There are two factors that play a role in child witchcraft being perpetuated in Nigeria: religion and poverty.
One researcher has argued that the religious discourse of the new Christian Pentecostal movement has heightened the belief that child witches exist. The movement generally attributes failure and misfortune to the devil.
For some religious leaders there is the lure of economic gain attached to child witchcraft accusations. The purported capacity to deliver people from the power of witches can generate huge earnings for pastor-prophets who engage in deliverance sessions. Research shows that those religious leaders encourage congregants to repeatedly attend church programmes, pay tithes regularly and give offerings and vows, all with the aim of generating more and more income from their followers.
Widespread poverty is another explanatory factor. In 2006 the United Nations Development Programme reported that within the Niger Delta region high rates of poverty and environmental degradation are especially prevalent.
Researchers argue that poverty and other misfortunes are in many parts of Nigeria attributed to metaphysical causes. As a result, child witches are simply an easy target to blame for the economic misfortunes that befall families and communities in this region.
Interestingly, research notes that the belief in child witchcraft is also considered to be reflected in and perpetuated by Nigerian popular media. Nollywood, the Nigerian movie industry, has been blamed for making films that have played a role in popularising and disseminating the belief in child witches. Many of the older movies were produced by Pentecostal churches.
A glimmer of hope
Fortunately there has been a turnaround in the past few years. Nigerian Pentecostal churches have started to join the fight against child witchcraft stigmatisation. After a series of meetings promoted by concerned government agencies, several religious and civil liberty organisations are working together to end the trend.
Some are actively helping to create awareness of the issue and mobilise people through sermons, in print media and even through Nollywood. Churches have started to produce movies that highlight the ills of witchcraft accusations, offering hope to victims and their families.

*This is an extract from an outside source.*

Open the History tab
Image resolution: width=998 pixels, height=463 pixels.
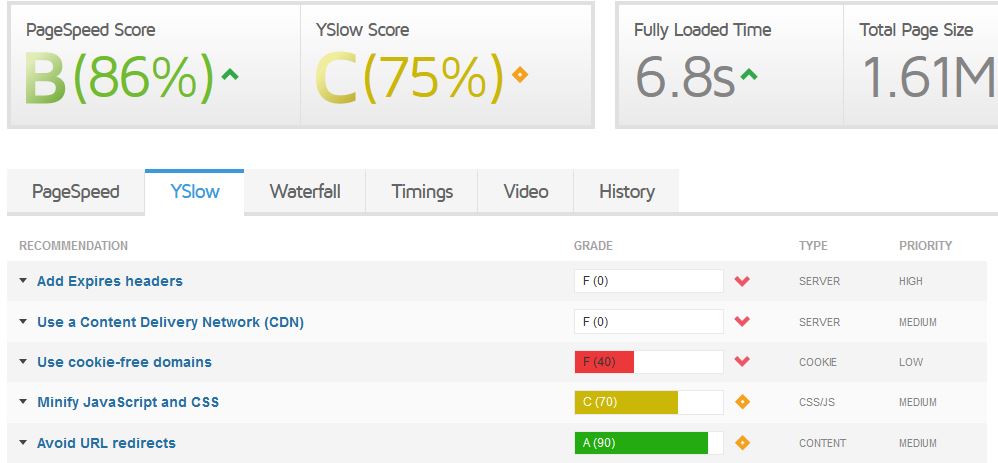tap(627, 192)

But the case of Hope indicates that there is more to be done.
There is an urgent need for legislative reform to deter future incidents of abuse due to child witchcraft stigmatisation. Nigeria needs laws that prohibit discrimination based on witchcraft beliefs. Even more importantly, the laws need to be effectively enforced so that religious leaders and community members who choose to continue down this treacherous path are brought to book.
Ultimately, it comes down to revitalising the Nigerian economy and bringing people out of poverty. As long as people find it impossible to make ends meet they will continue to look for solutions in the supernatural.